= DATA ENTRIES =
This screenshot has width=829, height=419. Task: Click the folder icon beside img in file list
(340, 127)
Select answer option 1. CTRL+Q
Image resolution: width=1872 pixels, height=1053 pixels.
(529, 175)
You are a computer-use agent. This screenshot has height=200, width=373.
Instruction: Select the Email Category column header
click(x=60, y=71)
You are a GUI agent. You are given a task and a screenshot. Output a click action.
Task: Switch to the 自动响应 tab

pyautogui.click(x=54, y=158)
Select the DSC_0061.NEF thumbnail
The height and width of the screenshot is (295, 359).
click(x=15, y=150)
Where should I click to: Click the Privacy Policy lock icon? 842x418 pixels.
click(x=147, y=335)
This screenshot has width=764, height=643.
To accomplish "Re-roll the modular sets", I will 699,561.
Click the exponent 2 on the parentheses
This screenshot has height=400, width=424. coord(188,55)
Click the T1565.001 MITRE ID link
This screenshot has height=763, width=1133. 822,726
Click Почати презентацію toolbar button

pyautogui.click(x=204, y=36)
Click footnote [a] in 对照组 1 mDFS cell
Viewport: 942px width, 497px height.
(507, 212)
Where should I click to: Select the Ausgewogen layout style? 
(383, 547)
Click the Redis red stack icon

= STATED PROBLEM =
Can you retype the stretch from the start of the items through the line containing "This screenshot has height=400, width=424.", both ends included, word for word?

= ANSWER TO THE TASK =
This screenshot has width=829, height=419. Task: Click the folder icon beside img in file list
(340, 127)
Select answer option 1. CTRL+Q
Image resolution: width=1872 pixels, height=1053 pixels.
(529, 175)
You are a computer-use agent. This screenshot has height=200, width=373.
Instruction: Select the Email Category column header
click(x=60, y=71)
You are a GUI agent. You are given a task and a screenshot. Output a click action.
Task: Switch to the 自动响应 tab

pyautogui.click(x=54, y=158)
Select the DSC_0061.NEF thumbnail
The height and width of the screenshot is (295, 359).
click(x=15, y=150)
Where should I click to: Click the Privacy Policy lock icon? 842x418 pixels.
click(x=147, y=335)
This screenshot has width=764, height=643.
To accomplish "Re-roll the modular sets", I will 699,561.
Click the exponent 2 on the parentheses
This screenshot has height=400, width=424. coord(188,55)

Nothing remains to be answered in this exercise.